■ **Stored records**:
▼

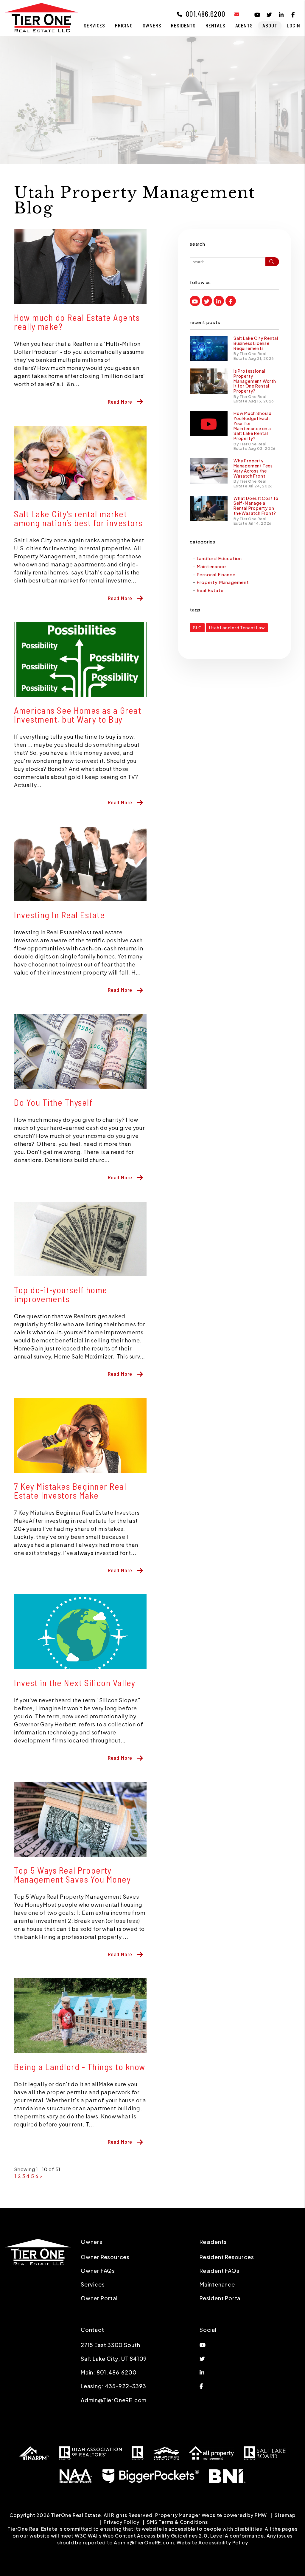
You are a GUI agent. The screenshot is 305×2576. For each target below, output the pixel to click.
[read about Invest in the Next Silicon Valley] (80, 1631)
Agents (244, 25)
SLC (197, 627)
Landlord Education (219, 558)
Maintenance (211, 566)
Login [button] (293, 25)
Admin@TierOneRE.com (114, 2400)
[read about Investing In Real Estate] (80, 864)
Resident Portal (221, 2298)
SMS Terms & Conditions (177, 2522)
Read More (120, 401)
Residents (183, 25)
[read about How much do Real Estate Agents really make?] (80, 266)
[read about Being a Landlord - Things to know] (80, 2015)
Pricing (124, 25)
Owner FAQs (98, 2270)
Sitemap (285, 2515)
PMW (261, 2515)
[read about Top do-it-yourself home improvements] (80, 1239)
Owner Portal (99, 2298)
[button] (232, 14)
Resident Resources (227, 2256)
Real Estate (210, 590)
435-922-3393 (125, 2386)
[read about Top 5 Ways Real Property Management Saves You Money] (80, 1819)
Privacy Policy (121, 2522)
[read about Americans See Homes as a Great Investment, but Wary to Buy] (80, 659)
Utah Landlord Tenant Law (237, 627)
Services (94, 25)
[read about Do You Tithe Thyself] (80, 1051)
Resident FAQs (219, 2270)
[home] (41, 17)
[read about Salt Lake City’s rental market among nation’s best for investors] (80, 463)
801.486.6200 (206, 14)
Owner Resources (105, 2256)
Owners (152, 25)
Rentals (215, 25)
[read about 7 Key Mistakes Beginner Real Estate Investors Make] (80, 1435)
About (269, 25)
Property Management (223, 582)
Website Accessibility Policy (212, 2542)
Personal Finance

▲

■ **PROBLEM STATEMENT**: Each of the lines above should be transcribed exactly; no image is to be copied.

■ **TASK RESULT**:
You are a GUI agent. The screenshot is 305×2576. For each target below, output the pixel to click.
[read about Invest in the Next Silicon Valley] (80, 1631)
Agents (244, 25)
SLC (197, 627)
Landlord Education (219, 558)
Maintenance (211, 566)
Login [button] (293, 25)
Admin@TierOneRE.com (114, 2400)
[read about Investing In Real Estate] (80, 864)
Resident Portal (221, 2298)
SMS Terms & Conditions (177, 2522)
Read More (120, 401)
Residents (183, 25)
[read about How much do Real Estate Agents really make?] (80, 266)
[read about Being a Landlord - Things to know] (80, 2015)
Pricing (124, 25)
Owner FAQs (98, 2270)
Sitemap (285, 2515)
PMW (261, 2515)
[read about Top do-it-yourself home improvements] (80, 1239)
Owner Portal (99, 2298)
[button] (232, 14)
Resident Resources (227, 2256)
Real Estate (210, 590)
435-922-3393 (125, 2386)
[read about Top 5 Ways Real Property Management Saves You Money] (80, 1819)
Privacy Policy (121, 2522)
[read about Americans See Homes as a Great Investment, but Wary to Buy] (80, 659)
Utah Landlord Tenant Law (237, 627)
Services (94, 25)
[read about Do You Tithe Thyself] (80, 1051)
Resident FAQs (219, 2270)
[home] (41, 17)
[read about Salt Lake City’s rental market among nation’s best for investors] (80, 463)
801.486.6200 (206, 14)
Owner Resources (105, 2256)
Owners (152, 25)
Rentals (215, 25)
[read about 7 Key Mistakes Beginner Real Estate Investors Make] (80, 1435)
About (269, 25)
Property Management (223, 582)
Website Accessibility Policy (212, 2542)
Personal Finance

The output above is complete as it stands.